What the task requires
The lines to reproduce run from the one containing "Südwest (24, 87)" through the final line of the entries; write them out exactly and add nothing.

Records shown
===

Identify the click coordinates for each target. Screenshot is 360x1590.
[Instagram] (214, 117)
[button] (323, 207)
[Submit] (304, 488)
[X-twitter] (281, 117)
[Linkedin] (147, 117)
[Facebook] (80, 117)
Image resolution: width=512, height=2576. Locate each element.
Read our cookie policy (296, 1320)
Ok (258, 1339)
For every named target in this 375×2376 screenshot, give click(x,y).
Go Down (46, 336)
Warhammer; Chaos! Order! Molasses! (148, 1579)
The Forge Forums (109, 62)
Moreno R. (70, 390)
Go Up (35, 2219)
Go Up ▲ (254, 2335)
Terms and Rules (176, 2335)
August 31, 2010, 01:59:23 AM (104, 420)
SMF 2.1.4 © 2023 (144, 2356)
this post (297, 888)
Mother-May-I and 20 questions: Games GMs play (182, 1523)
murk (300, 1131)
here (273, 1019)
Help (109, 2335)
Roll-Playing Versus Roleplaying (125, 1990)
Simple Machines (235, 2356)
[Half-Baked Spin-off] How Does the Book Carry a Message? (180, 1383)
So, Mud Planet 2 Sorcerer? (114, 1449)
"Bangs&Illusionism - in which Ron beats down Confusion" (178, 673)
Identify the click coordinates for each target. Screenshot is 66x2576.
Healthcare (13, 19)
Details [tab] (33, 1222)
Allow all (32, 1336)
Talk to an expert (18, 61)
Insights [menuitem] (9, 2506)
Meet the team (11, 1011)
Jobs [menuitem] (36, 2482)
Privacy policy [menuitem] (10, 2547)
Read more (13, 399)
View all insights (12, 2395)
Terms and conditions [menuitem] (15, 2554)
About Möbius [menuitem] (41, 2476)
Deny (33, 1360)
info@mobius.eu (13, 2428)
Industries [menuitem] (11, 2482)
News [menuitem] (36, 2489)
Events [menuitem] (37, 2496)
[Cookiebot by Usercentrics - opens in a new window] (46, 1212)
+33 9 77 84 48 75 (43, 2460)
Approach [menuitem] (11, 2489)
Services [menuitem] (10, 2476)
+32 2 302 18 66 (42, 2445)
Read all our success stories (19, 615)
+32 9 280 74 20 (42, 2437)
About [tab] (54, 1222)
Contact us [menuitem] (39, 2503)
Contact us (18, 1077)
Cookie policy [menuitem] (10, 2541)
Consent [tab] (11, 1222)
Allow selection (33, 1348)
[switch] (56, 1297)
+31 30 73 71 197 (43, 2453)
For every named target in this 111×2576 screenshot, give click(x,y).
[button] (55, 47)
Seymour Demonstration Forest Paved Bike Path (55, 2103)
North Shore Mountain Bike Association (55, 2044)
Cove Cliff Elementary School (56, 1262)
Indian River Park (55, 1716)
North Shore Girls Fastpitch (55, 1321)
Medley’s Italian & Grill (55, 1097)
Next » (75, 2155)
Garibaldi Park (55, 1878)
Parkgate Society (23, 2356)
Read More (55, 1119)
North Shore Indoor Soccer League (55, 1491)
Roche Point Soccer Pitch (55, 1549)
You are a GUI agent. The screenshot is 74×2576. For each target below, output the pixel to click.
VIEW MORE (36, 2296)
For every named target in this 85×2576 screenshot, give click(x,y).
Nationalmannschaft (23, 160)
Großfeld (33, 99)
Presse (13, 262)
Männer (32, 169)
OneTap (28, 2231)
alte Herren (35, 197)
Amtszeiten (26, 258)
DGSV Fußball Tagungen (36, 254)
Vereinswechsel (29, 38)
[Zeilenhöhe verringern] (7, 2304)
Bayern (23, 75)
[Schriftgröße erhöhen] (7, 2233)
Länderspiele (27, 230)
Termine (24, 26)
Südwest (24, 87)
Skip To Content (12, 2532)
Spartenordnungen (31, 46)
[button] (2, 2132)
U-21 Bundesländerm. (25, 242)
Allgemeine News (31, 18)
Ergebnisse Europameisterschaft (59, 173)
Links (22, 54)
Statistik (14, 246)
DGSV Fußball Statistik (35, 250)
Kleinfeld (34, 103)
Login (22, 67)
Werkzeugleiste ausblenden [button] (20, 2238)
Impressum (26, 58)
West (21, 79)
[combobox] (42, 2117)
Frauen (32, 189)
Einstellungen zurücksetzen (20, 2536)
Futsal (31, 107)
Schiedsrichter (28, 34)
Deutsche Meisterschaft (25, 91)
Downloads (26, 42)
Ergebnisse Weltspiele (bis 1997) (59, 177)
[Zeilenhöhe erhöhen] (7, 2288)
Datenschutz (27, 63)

===

The completed task
Südwest (24, 87)
Skip To Content (12, 2532)
Spartenordnungen (31, 46)
[button] (2, 2132)
U-21 Bundesländerm. (25, 242)
Allgemeine News (31, 18)
Ergebnisse Europameisterschaft (59, 173)
Links (22, 54)
Statistik (14, 246)
DGSV Fußball Statistik (35, 250)
Kleinfeld (34, 103)
Login (22, 67)
Werkzeugleiste ausblenden [button] (20, 2238)
Impressum (26, 58)
West (21, 79)
[combobox] (42, 2117)
Frauen (32, 189)
Einstellungen zurücksetzen (20, 2536)
Futsal (31, 107)
Schiedsrichter (28, 34)
Deutsche Meisterschaft (25, 91)
Downloads (26, 42)
Ergebnisse Weltspiele (bis 1997) (59, 177)
[Zeilenhöhe erhöhen] (7, 2288)
Datenschutz (27, 63)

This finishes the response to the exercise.